- DVD cover
- Directed by: Peter Gilbert
- Written by: Davida Wills Hurwin
- Starring: Larisa Oleynik Shiri Appleby Peter Coyote
- Cinematography: Alex Nepomniaschy
- Edited by: Amy E. Duddleston Stuart H. Pappé
- Music by: Laurence Rosenthal
- Distributed by: StudioWorks Entertainment
- Release date: September 2002;
- Running time: 100 minutes
- Country: United States
- Language: English

= A Time for Dancing =

A Time for Dancing is a 2002 American drama film directed by Peter Gilbert and starring Larisa Oleynik, Shiri Appleby and Peter Coyote. It is an adaptation based on the novel of the same name by Davida Wills Hurwin. The film had its United States premiere on Showtime in 2004.

==Plot==
Sam Russell tells the story of her best friend Jules Michaels. They met at the age of 6 in a dance class. Over the years they become best friends. Sam dances, but Jules is a true dancer, with true passion towards it and views it as important as life itself. Unfortunately, her passion becomes impossible when it turns out she has cancer.

Even after the bad news has been confirmed, Jules has a hard time dealing with it and still insists upon going for dance. To decrease the rate at which the cancer is spreading, she starts going for chemotherapy, which leaves her very exhausted after each time. It also causes her hair to fall out. Jules gradually has no choice but to start accepting the fact that she has to stop dancing because her body is always too lethargic.

However, Jules stops the chemo to dance once more and auditions for Juilliard in NYC as it has always been a dream of hers to get in. It takes a lot out of her but it pays off and she gets accepted.

Not long after, though, Jules loses the fight to cancer and dies.

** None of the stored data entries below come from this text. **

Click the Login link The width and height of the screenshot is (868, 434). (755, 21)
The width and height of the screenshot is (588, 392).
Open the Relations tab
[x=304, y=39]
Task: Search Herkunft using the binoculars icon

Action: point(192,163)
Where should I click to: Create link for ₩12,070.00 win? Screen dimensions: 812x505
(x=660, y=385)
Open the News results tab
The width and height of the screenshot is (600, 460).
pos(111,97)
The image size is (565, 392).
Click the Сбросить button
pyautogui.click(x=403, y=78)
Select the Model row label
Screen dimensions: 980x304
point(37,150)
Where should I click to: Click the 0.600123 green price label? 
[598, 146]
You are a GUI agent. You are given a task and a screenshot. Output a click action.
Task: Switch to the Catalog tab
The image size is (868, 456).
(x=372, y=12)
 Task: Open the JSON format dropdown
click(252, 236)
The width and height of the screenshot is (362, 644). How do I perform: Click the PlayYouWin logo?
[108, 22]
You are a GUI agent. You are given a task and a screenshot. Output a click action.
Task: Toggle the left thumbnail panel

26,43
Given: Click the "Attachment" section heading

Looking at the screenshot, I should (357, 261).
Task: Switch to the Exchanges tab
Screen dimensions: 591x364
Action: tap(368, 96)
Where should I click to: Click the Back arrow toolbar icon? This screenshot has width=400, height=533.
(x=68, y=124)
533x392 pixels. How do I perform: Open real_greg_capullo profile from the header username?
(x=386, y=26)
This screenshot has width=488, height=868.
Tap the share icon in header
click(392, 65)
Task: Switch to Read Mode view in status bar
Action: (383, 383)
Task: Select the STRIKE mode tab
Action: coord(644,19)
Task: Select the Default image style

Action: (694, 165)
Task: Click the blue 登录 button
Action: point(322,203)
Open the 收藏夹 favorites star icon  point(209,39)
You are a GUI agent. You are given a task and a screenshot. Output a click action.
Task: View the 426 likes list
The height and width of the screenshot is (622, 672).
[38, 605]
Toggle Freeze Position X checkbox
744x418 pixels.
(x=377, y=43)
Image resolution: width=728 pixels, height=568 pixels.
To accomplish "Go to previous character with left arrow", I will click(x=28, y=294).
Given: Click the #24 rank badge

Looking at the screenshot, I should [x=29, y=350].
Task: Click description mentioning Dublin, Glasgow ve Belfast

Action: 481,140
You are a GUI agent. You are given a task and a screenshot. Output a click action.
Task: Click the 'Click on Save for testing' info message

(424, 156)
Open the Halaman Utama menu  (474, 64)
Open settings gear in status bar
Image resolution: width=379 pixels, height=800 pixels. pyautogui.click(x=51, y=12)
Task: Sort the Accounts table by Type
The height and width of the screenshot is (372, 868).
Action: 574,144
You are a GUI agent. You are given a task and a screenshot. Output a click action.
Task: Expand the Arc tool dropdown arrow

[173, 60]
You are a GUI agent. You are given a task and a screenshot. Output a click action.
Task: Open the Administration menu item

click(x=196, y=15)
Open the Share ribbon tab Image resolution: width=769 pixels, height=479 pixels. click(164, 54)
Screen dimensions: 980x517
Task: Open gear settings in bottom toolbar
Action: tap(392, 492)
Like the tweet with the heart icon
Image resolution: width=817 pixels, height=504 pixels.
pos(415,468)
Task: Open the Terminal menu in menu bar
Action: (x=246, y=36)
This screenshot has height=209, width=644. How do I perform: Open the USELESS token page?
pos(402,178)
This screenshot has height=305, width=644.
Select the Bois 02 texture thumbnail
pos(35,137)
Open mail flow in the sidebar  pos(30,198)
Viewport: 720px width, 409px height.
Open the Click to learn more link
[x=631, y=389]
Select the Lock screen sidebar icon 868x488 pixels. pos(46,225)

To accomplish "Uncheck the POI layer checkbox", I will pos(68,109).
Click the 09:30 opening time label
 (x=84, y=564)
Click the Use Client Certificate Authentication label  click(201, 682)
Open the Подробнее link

Sam opens the letter from Juilliard and replies:
"Jules Michaels won't be attending Juilliard 'cause she died".

==Cast==
- Larisa Oleynik as Jules
- Shiri Appleby as Sam
- Peter Coyote as Wynn
- Patricia Kalember as Sandra
- Scott Vickaryous as Eli
- Shane West as Paul
- Lynn Whitfield as Linda
- Amy Madigan as Jackie
- Anton Yelchin as Jackson
- Jennifer Hamilton as Colleen
- Barbara Eve Harris as Dr. Conner

==Reception==
A Time For Dancing was nominated for a Daytime Emmy Award and a DGA award.